Tuple representation

The SolRDF schema [1] is very simple and intuitive. The basic underlying idea is that each document represents a triple or a quad:

<field name="s" type="string" indexed="true" stored="true" required="true" />
<field name="p" type="string" indexed="true" stored="true" required="true" />
<field name="o" type="string" indexed="false" stored="true" required="true" />
<field name="c" type="string" indexed="true" stored="true" required="false" />

As you can see, the o(bject) is the only field that is not indexed. That because it is the "representation" of the stored object that has been copied verbatim. On top of that, at index time, the object member of the incoming tuple, depending on its type (i.e. URI, blank node, literal) and datatype (in case it is a literal), is also copied into one of these fields:

<!-- URI, string or untyped literals -->  
<fieldType name="string" class="solr.StrField" sortMissingLast="true" />
<field name="o_s" type="string" indexed="true" stored="false"/>

<!-- boolean literals -->
<fieldType name="boolean" class="solr.BoolField" sortMissingLast="true"/>
<field name="o_b" type="boolean" indexed="true" stored="false" />

<!-- Date / datetime literals --> 
<fieldType name="datetime" class="solr.TrieDateField" precisionStep="6" positionIncrementGap="0"/>
<field name="o_d" type="datetime" indexed="true" stored="false" />

<!-- numeric literals -->
<fieldType name="numeric" class="solr.TrieDoubleField" precisionStep="8" positionIncrementGap="0"/>	
<field name="o_n" type="numeric" indexed="true" stored="false" />

Additionaly, only if the object is a string literal and it has a language tag, then that value (the language) is indexed in the following field:

<!-- (optional) language attribute for string literals -->
<field name="o_lang" type="string" indexed="true" stored="false" />

Identity

A tuple identity is a unique identifier that is assigned to each incoming tuple.
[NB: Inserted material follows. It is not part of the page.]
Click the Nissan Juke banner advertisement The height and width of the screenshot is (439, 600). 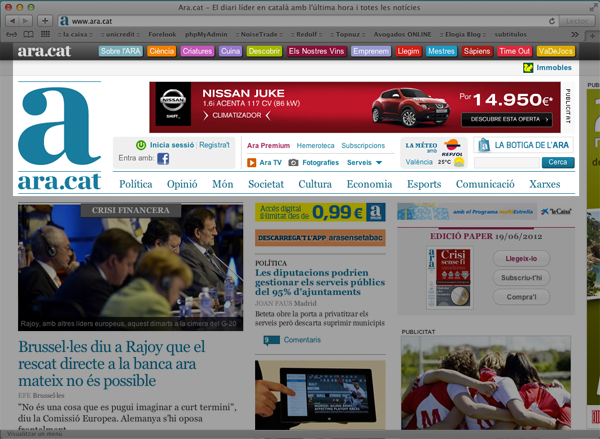pyautogui.click(x=355, y=105)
It is computed at runtime by a SignatureUpdateProcessor [2] that has been put in the middle of the update chain:

<updateRequestProcessorChain name="dedupe"> 
   <processor class="solr.processor.SignatureUpdateProcessorFactory"> 
      <bool name="enabled">true</bool> 
      <str name="signatureField">id</str> 
      <bool name="overwriteDupes">false</bool> 
      <str name="fields">s,p,o,c</str>
      <str name="signatureClass">solr.processor.Lookup3Signature</str> 
   </processor> 
   <processor class="solr.LogUpdateProcessorFactory" /> 
   <processor class="solr.RunUpdateProcessorFactory" /> 
</updateRequestProcessorChain>

The identity field, which is called, not surprisingly, "id", is computed from all compounding members of the tuple (s,p,o,c). That makes sure that two tuples representing the same assertion will get the same identifier and therefore won't result in a duplicate statement.


[1] https://github.com/agazzarini/SolRDF/wiki/Schema
[2] https://wiki.apache.org/solr/Deduplication